Los Danieles. Ciudadanías degradadas

Ana Bejarano Ricaurte

Ana Bejarano Ricaurte

Criticar a políticos populistas como el presidente Gustavo Petro despierta respuestas feroces. Unas sembradas en granjas de bots y otras orgánicas provenientes de una base que promete fidelidad irrestricta. Lamentablemente, entre estas réplicas muy pocas se dedican a contestar argumentos o a plantear en qué flaquean los reproches. La moneda corriente es la descalificación del contrario. 

A las voces femeninas nos toca una forma especial de descalificación, atada a la resistencia patriarcal de que se nos escuche en público. Por supuesto que el micrófono viene con la obligación de soportar regaños, incluso las agresiones verbales que se multiplican en redes sin control real alguno. 

De las que me tocan he identificado por lo menos dos tipos: los perezosos de siempre con sus “perra”, “zorra” y otros apelativos que buscan sexualizar para vender la ficción de que habla una vagina más que un ser pensante. Pero hay otros más pacientes que se toman su tiempo para recordarme que no soy más que una hija, una “niñita”; además de eso, profundamente privilegiada, que no tiene los méritos, derecho o legitimidad para participar en el debate público. 

Y en algo sí tienen razón algunos de esos odiadores de pupitre porque de mis 36 años de vida, he pasado los últimos 17 estudiando y trabajando para sacudirme esa percepción, incluso muchas veces propia, de que no merezco ninguna de mis oportunidades o logros. No hacerse esa reflexión en este país ladeado en donde la cuna sí determina las posibilidades de avanzar en la vida sería un horrible caso de arrogancia y miopía (que también me endilgan cuando se trata de criticar al presidente). 

Claro que soy una delfina. Tengo la fortuna de haber crecido en una casa con dos grandes juristas, junto a una hermana brillante, amorosa y cómplice, en un hogar lleno de privilegios, no solo materiales sino afectivos, un lugar lleno de amor y lealtad vigorizante. Todo eso me hizo lo que soy, sí, me debo a ello. 

No usaré estás páginas para hacer una defensa de mi hoja de vida o si ella ha aportado en algo al bienestar general, porque además no se trata de eso. La idea de esas críticas, por lo menos las que he visto, no es plantear falencias en la argumentación sino reaccionar rápidamente para descalificar y por esa vía invitar a la autocensura. Recordarme sin sosiego que soy una hija eterna, no solo de Ramiro sino de Los Danieles, que no tengo agencia o capacidad para pensar de manera independiente. Una forma de misoginia que se siente sofisticada, pero es burda y tristemente identificable.

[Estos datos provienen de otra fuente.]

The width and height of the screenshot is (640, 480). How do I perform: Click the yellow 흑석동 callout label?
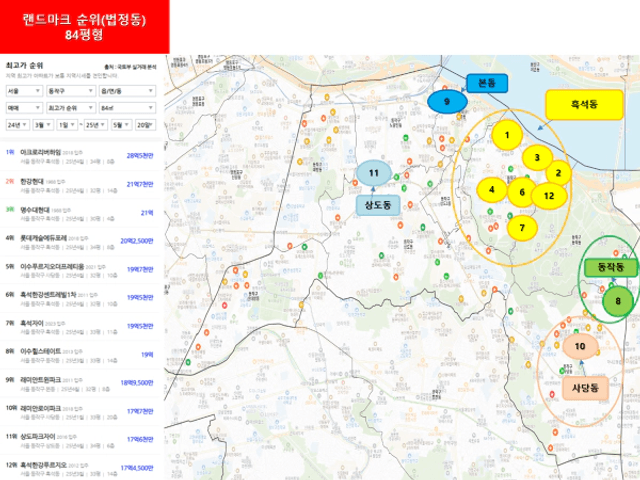(584, 104)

El problema real para nuestra democracia es que ninguno de esos eruditos de sótano se detiene un segundo a contemplar los argumentos del contrario. No hay un instante en el que se permitan considerar el otro lado de las ideas, porque sus falacias ad hominem ya los han autorizado a no tener que escuchar a nadie sino a sí mismos.

Este problema no es nuevo. Fanaticadas así se han visto antes en Colombia; tal vez con la misma intensidad y compromiso, solo la uribista. En las semejanzas que existen entre los proyectos de Álvaro Uribe y Gustavo Petro quizá esa es la que más resuena: la capacidad que tienen de borrar en las mentes de sus seguidores el discernimiento de la realidad. El impulso que promueven para desaparecer al contrario, despreciarlo y por esa vía no tener jamás que escucharlo. Es el liderazgo político que depende de la degradación de la ciudadanía pensante.  

Distinto sería el resultado para las fibras democráticas si en esa lealtad también hubiese algo de introspección. No para retirar su apoyo a un proyecto político en el que creen, sino para aportar algo útil; generar discusiones nutridas sobre el contenido y origen de las críticas. O incluso para hacer entrar en razón a su líder con quien parecerían empujarse mutuamente hacía la radicalización irreversible. 

Un sector de ese petrismo que pisa fuerte en la plaza pública podría abrir una discusión vigorosa y útil, pero andan ocupados buscando a otros responsables, esparciendo resentimiento, elucubrando justificaciones absurdas y descalificando las voces críticas por lo que son y no por lo que dicen. Sin tomarse la molestia siquiera de argumentar por qué lo que son determina o explica lo que dicen.  

Sugiero, eso sí, que no se desgasten buscando otros culpables por las boberías o aciertos que publico en estas páginas. Nadie me dice qué pensar o cómo decirlo. Y no se ocupen de andar vomitando odio por esta columna de esta “gomela de mierda”: hoy no podré atenderlos porque estaré ocupada celebrando a mi mamita.